Depois de muitas assembleias, Antônio Raimundo Aquino recebeu a missão de entregar a proposta de criação da reserva pessoalmente à Secretaria Estadual de Meio Ambiente e Desenvolvimento Sustentável. Em 2005, o governo do estado criou, durante a Semana do Meio Ambiente, a Reserva de Desenvolvimento Sustentável de Uacari, numa área de 632.949 hectares, cortados pelo Rio Juruá, onde são encontradas florestas de terra firme, várzeas e campinas.

Raimundo conta que a criação da RDS trouxe dois benefícios importantes para as 29 comunidades da Uacari, educação e novas alternativas para geração de renda.

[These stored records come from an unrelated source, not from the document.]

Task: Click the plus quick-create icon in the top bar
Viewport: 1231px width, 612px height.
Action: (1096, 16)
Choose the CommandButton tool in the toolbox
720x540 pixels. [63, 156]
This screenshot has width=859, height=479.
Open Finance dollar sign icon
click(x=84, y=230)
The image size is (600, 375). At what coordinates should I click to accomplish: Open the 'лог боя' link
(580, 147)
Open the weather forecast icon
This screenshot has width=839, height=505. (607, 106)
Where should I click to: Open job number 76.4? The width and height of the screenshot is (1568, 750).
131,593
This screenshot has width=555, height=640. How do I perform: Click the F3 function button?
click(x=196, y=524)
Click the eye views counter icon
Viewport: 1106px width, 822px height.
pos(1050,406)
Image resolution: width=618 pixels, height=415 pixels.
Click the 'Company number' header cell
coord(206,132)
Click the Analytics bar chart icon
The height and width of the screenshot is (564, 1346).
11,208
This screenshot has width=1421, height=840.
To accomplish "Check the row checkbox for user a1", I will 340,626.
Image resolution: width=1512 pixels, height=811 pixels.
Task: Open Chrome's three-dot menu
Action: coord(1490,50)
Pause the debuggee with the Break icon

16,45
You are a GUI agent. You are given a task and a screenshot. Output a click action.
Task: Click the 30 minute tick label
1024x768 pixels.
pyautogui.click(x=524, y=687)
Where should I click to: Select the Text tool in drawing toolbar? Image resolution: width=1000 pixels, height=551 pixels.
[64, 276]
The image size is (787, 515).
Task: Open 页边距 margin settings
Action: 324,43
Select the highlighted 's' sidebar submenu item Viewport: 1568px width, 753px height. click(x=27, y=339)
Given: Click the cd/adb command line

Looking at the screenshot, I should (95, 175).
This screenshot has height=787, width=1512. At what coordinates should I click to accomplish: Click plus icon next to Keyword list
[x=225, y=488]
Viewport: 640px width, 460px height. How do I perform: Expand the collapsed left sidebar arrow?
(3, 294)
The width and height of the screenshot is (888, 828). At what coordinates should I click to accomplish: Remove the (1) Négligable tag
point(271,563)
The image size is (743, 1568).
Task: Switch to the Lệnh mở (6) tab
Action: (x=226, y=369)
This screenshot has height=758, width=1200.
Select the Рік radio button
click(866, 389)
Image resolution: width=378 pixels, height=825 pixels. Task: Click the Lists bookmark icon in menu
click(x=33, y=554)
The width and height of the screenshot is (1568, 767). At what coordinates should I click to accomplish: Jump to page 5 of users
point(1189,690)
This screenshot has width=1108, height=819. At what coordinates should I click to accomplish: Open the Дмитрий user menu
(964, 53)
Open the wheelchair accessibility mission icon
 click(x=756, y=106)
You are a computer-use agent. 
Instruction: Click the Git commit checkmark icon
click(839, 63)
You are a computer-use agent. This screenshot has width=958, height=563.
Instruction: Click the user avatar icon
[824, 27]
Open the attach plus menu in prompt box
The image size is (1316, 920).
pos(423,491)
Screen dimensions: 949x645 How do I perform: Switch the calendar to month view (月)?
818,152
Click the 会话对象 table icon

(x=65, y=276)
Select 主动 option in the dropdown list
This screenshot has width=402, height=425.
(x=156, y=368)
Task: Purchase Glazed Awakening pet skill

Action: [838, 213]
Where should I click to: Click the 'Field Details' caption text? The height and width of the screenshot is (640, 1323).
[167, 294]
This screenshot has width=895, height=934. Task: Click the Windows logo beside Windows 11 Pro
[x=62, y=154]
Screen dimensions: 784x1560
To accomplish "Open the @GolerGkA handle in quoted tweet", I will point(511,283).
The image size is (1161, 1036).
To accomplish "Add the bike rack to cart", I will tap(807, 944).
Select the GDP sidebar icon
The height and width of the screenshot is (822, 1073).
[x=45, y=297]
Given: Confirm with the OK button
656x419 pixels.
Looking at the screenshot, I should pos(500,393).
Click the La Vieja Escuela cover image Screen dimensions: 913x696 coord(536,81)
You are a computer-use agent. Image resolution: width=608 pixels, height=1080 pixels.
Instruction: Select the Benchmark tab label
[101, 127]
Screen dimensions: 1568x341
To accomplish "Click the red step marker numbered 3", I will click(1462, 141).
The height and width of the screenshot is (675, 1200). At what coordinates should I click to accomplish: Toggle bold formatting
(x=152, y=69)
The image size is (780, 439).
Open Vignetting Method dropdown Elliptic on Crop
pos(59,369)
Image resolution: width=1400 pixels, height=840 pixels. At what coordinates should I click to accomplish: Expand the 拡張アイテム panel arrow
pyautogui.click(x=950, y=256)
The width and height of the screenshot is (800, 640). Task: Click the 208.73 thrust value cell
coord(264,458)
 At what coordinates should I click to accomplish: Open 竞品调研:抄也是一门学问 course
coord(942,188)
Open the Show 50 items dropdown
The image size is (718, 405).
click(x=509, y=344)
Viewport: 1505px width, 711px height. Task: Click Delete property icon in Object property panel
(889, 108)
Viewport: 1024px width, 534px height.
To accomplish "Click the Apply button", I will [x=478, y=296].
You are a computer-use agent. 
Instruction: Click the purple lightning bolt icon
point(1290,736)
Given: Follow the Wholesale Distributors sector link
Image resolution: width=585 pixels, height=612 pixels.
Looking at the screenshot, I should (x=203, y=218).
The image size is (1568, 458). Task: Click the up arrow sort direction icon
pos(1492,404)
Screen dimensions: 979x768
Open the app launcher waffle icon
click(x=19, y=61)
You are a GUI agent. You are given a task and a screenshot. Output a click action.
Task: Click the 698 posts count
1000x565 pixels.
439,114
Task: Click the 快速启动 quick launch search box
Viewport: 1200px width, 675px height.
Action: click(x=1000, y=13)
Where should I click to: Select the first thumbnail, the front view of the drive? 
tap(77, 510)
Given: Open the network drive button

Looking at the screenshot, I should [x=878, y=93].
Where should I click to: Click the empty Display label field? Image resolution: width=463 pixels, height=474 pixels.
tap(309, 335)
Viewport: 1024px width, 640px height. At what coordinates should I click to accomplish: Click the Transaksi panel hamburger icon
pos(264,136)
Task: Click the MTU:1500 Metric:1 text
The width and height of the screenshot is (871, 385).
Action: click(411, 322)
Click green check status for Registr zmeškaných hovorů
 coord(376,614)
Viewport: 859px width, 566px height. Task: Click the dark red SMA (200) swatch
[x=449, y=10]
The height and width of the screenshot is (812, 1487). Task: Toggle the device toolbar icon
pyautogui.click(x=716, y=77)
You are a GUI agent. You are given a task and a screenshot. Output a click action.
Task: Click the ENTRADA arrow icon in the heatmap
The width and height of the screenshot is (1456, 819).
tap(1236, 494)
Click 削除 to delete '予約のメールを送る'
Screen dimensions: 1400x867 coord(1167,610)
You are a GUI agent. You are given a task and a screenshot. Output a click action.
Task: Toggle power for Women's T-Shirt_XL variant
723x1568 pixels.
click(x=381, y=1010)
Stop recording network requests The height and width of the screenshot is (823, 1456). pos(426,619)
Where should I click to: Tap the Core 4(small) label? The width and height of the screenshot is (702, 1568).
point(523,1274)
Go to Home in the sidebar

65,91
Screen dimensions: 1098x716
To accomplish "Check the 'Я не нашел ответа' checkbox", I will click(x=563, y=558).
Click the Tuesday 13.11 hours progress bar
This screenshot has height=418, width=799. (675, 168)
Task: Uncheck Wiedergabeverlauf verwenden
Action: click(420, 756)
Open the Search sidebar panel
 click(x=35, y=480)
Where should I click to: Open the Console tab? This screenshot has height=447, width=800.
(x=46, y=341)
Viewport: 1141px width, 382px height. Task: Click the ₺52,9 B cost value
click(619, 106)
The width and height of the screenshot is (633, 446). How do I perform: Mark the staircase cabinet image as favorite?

Ele, por exemplo, só conseguiu se formar no Ensino Médio no ano passado, na mesma turma que a filha mais nova. No tempo em que ele era criança, a escola só ia até a quarta-série, com aulas dadas por professores leitos. Hoje, os professores são formados em faculdade e moram nas comunidades.

– A gente vivia de cortar seringa para o patrão. Nem dava tempo de fazer farinha. Tinha que vender a seringa para poder comprar farinha. Agora, a gente vende a farinha, vende a copaíba, vende a andiroba, vende a seringa. E não depende mais do patrão – compara o ribeirinho.